Monday, June 23, 2014

How to Make a Yarn Pompom

I'm getting ready to post a hat that needs a pompom, so I figured that it was finally time to suck it up and write out some pompom-making instructions. And while I know there are many methods, this is the one I think works best. So let's get started!

1. Notice my circles aren't perfect. They don't need to be!

1. Cut out two cardboard circles that are roughly 3” in diameter, and cut a 1” hole in the middle. As you’ll notice, exact precision isn’t necessary. You can also cut bigger or smaller circles, depending on how big you want your pompom to be (this one will be a shy two inches, since that's the difference between your outer circle and your inner circle, and it shrinks a little with the tight wrapping. If you make a mondo pompom, you'll want to cut a bigger center hole, since you'll need a boatload of wrapping to make it look right).

2. And now, start wrapping that sucker up!

2. Thread a long tail (3+ yards, or as much as you’re willing to use, really) of yarn on your tapestry needle, and then, holding your two cardboard pieces together, loop through center hole repeatedly, with some care not to get your end tangled up in the loops.

3. Keep wrapping. If you're not bored yet, you're not done.

3. Continue to wrap yarn until you have quite some yarn volume on your cardboard donut, but don’t worry if you need to use multiple pieces of yarn to accomplish this goal; as the essence of the pompom is a bunch of cut-off ends poking out in all directions, you can use as many different cut pieces of yarn as you need for adequate wrapping. And despite the fact that making a pompom is a pretty annoying venture, you will want to make sure that you have thorough coverage, or your pompom will be scrawny and sad. For perspective, I’ve wrapped mine minimally.

4. The cutting. It will be easier if your scissors are nicer than mine.

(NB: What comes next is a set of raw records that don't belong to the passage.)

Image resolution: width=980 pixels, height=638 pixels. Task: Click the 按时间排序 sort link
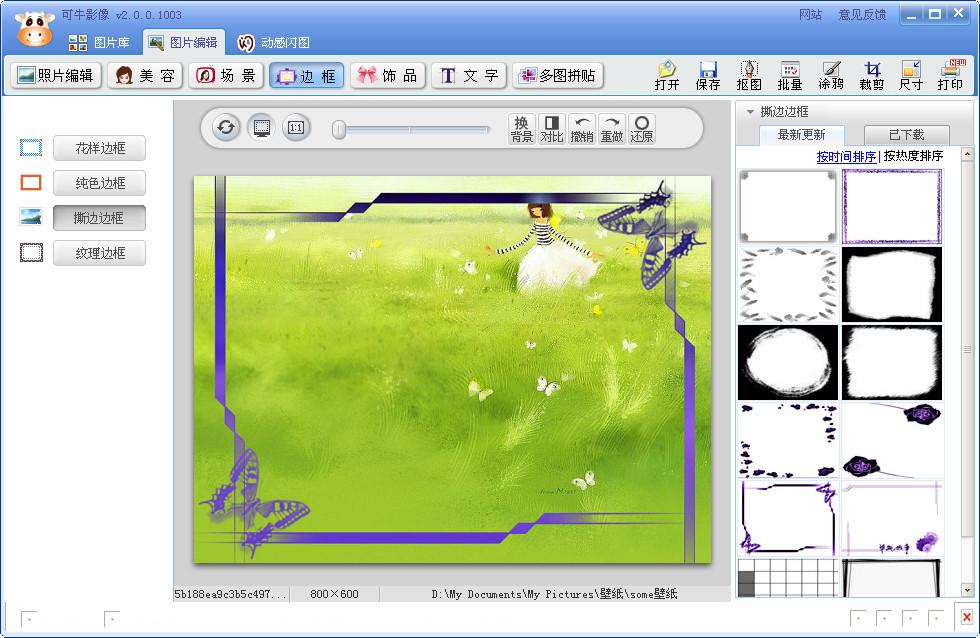click(x=846, y=157)
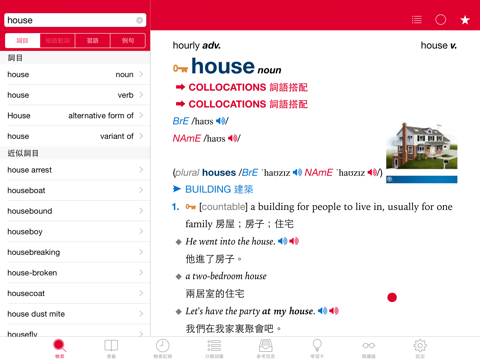Tap the circle icon in the header
The image size is (480, 360).
pos(441,20)
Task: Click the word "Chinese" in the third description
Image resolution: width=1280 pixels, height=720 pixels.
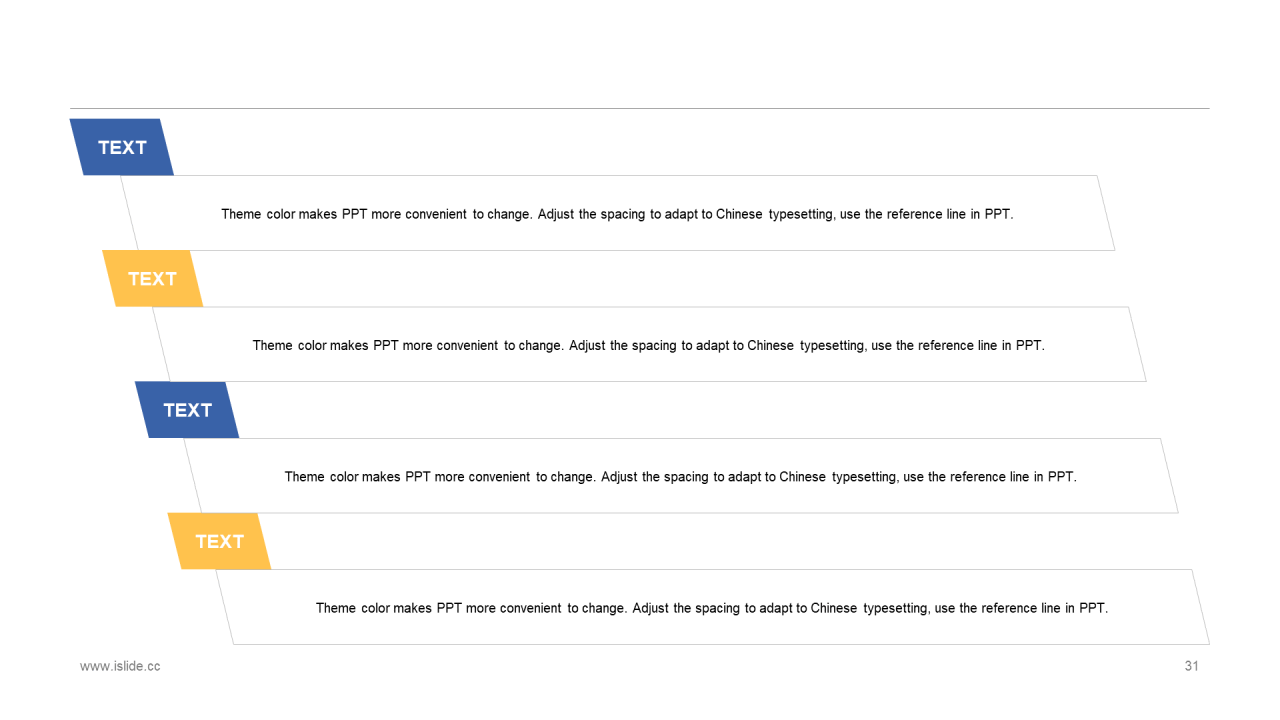Action: click(x=802, y=477)
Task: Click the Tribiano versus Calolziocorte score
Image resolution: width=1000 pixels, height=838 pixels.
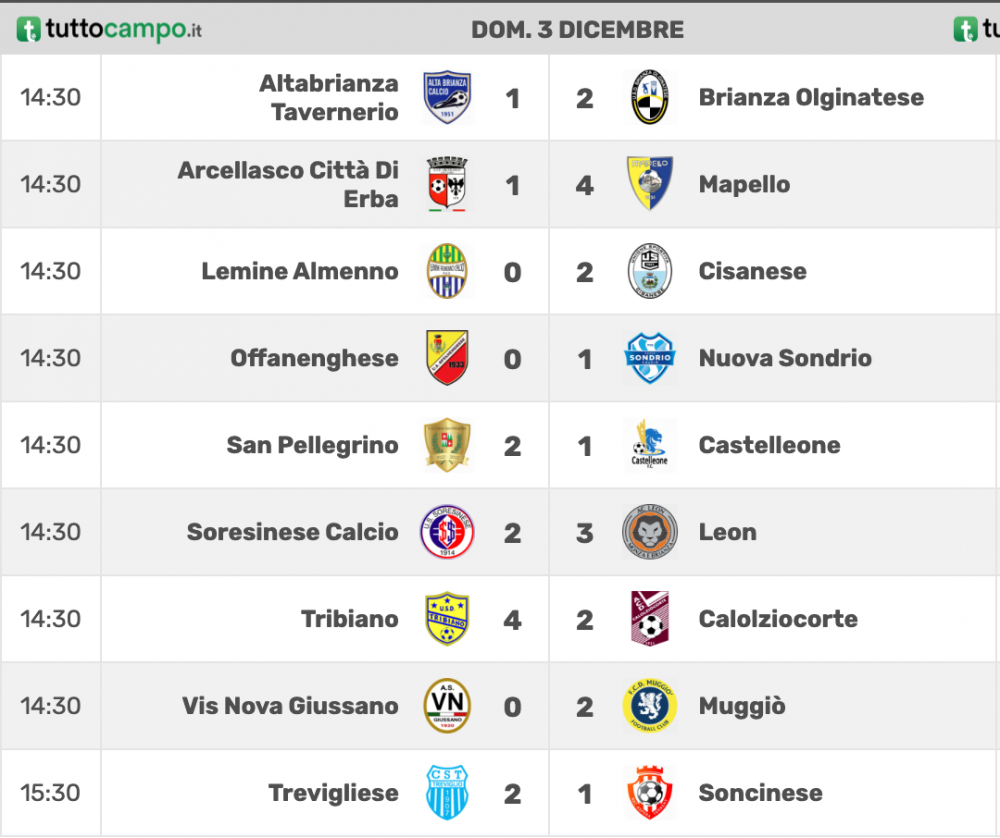Action: point(548,619)
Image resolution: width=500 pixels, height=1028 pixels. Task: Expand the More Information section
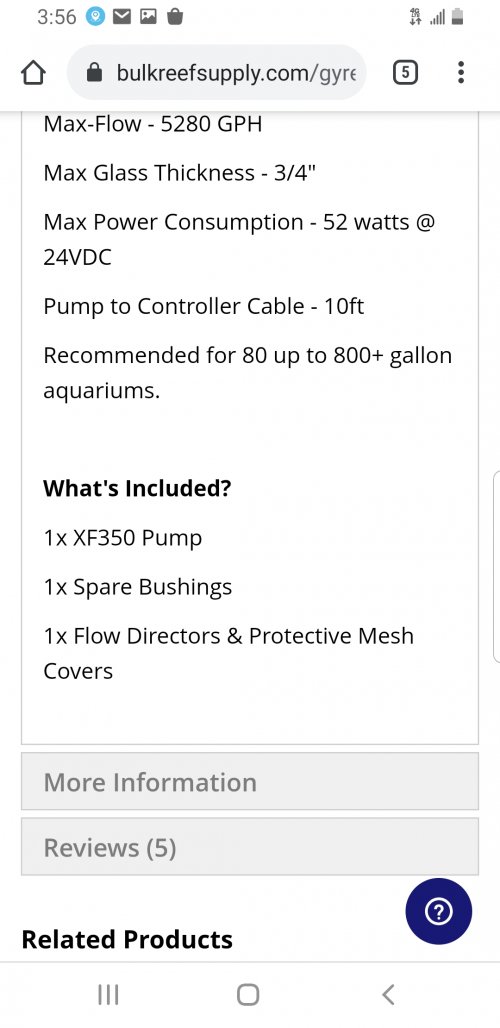point(250,781)
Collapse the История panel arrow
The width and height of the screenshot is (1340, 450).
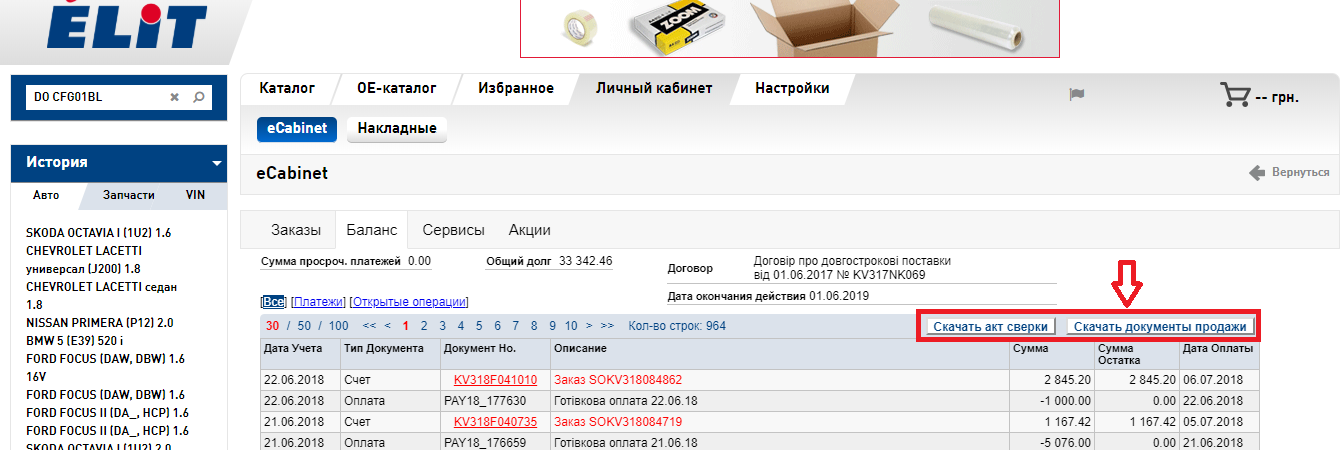(217, 163)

4. Once wrapping is complete, insert scissors between two cardboard discs, and cut around the entire edge of the pompom. 

5. Tie that baby up!

5. Pull cardboard discs apart slightly, to expose juicy center of yarn. Cut one final piece of yarn (about 18” should do it), and wrap around center, knotting as tightly as you can without breaking anything or cutting off circulation in your fingers. Knot again, if you’re as paranoid as me. Leaving those two ends long, work cardboard discs off of pompom (you can cut them off, if you like, just try not to cut your pompom ends in the process).

6. Mr. Pompom, trimmed and placed in his natural habitat.

6. Finally, fluff and trim pompom as desired, but leave your two long ends from your tie. These will come in handy when you want to attach your pompom to something. Please note, however; cats do not seem to like to wear these as hats. Go figure!